Plaintiff's Amended Complaint is a bit disjointed but contains additional information. He states that on June 18, 2018 he noticed Deputy Wright standing in his cell. He alleges Deputy Wright stated to him "I'm going to f*** you up." Plaintiff indicates he jumped down from the top bunk and "stood in his face." Deputy Wright told him to sit on the bunk but he refused and held his position. Plaintiff contends Deputy Wright struck him and told him to sit on the bunk. Plaintiff states he still refused to move. Wright pressed his radio and asked for assistance. Plaintiff alleges Wright struck him again and placed him in a choke hold. Plaintiff claims he placed his arms around Wright's legs and lifted him off of ground and placed him on a steel table. He indicates Wright tightened his grip on Plaintiff so Plaintiff once again picked Wright up, this time placing him on the bottom bunk. The struggle continued and Plaintiff maneuvered Wright to the floor. He contends he pushed Wright under the bunk and got on top of him. He states he then dug his fingers into Wright's eyes. At that point, Wright loosened his grip on Plaintiff. Plaintiff alleges he then got off of Wright, walked out of the cell, and slammed the door behind him leaving Wright locked inside. Plaintiff contends he was charged with kidnaping, assault, resistance, escape, and obstructing official business.
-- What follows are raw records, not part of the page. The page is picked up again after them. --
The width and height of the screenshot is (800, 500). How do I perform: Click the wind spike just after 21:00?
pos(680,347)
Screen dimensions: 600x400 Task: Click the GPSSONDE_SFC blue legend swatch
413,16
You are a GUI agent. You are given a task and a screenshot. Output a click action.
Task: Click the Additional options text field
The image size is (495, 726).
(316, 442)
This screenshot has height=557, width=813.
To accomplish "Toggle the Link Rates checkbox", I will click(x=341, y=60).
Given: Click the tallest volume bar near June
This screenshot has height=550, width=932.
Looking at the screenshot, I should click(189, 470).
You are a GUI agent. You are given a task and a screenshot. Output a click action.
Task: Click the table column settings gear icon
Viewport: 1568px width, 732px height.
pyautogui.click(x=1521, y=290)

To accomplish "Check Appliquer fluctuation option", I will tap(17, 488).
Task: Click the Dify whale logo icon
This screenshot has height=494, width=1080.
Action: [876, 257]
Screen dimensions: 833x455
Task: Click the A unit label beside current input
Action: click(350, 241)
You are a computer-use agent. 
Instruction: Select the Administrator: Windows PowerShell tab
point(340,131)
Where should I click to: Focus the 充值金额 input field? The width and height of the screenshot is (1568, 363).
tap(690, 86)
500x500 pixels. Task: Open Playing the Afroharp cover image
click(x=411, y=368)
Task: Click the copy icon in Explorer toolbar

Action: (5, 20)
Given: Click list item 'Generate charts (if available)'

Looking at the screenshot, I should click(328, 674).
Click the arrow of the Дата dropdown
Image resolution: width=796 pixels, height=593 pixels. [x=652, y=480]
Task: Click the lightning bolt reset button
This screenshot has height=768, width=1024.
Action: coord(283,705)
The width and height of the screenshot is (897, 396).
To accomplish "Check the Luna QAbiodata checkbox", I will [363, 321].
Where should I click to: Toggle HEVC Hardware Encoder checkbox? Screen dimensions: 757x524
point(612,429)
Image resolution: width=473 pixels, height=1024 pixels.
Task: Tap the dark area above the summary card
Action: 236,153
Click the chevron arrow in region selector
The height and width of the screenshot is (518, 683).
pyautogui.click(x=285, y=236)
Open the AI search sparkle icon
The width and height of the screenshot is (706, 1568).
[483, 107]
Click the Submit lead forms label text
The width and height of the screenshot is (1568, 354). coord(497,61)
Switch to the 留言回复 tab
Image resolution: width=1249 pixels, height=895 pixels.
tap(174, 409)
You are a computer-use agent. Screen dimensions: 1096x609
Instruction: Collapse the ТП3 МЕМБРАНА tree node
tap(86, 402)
Plaintiff's Amended Complaint does not specify a legal cause of action he intends to assert. In his Complaint, Plaintiff asserts the Defendants violated his human rights and his right to religion because he could not attend church or bible study when he was incarcerated in the jail.
II. Standard of Review
Although pro se pleadings are liberally construed, Boag v. MacDougall, 454 U.S. 364, 365 (1982) (per curiam); Haines v. Kerner, 404 U.S. 519, 520 (1972), the Court is required to dismiss an in forma pauperis action under 28 U.S.C. § 1915(e) if it fails to state a claim upon which relief can be granted, or if it lacks an arguable basis in law or fact. Neitzke v. Williams, 490 U.S. 319 (1989); Lawler v. Marshall, 898 F.2d 1196 (6th Cir. 1990); Sistrunk v. City of Strongsville, 99 F.3d 194, 197 (6th Cir. 1996). A claim lacks an arguable basis in law or fact when it is premised on an indisputably meritless legal theory or when the factual contentions are clearly baseless. Neitzke, 490 U.S. at 327. A cause of action fails to state a claim upon which relief may be granted when it lacks "plausibility in the Complaint." Bell Atl. Corp. v. Twombly, 550 U.S. 544, 564 (2007).
A pleading must contain a "short and plain statement of the claim showing that the pleader is entitled to relief." Ashcroft v. Iqbal, 556 U.S. 662, 677-78 (2009). The factual allegations in the pleading must be sufficient to raise the right to relief above the speculative level on the assumption that all the allegations in the complaint are true. Twombly, 550 U.S. at 555. The Plaintiff is not required to include detailed factual allegations, but must provide more than "an unadorned, the defendant unlawfully harmed me accusation." Iqbal, 556 U.S. at 678. A pleading that offers legal conclusions or a simple recitation of the elements of a cause of action will not meet this pleading standard. Id. In reviewing a Complaint, the Court must construe the pleading in the light most favorable to the Plaintiff. Bibbo v. Dean Witter Reynolds, Inc., 151 F.3d 559, 561 (6th Cir. 1998).
III. Analysis
Although this Court recognizes that pro se pleadings are to be held to a less stringent standard than formal pleadings drafted by lawyers, Haines v. Kerner, 404 U.S. 519, 520-21 (1972); Jourdan v. Jabe, 951 F.2d 108, 110 (6th Cir.1991), the Court is not required to conjure up unpled allegations. Bassett v. National Collegiate Athletic Ass'n, 528 F.3d 426, 437 (6th Cir. 2008). The Complaint must give the Defendants fair notice of what the Plaintiff's claims are and the grounds upon which they rest. Plaintiff does not include any factual allegations or legal claims pertaining to Deputies Kisac or Kolpenstein. As it pertains to these Defendants, the Complaint does not satisfy the minimum pleading requirements of Federal Civil Procedure Rule 8.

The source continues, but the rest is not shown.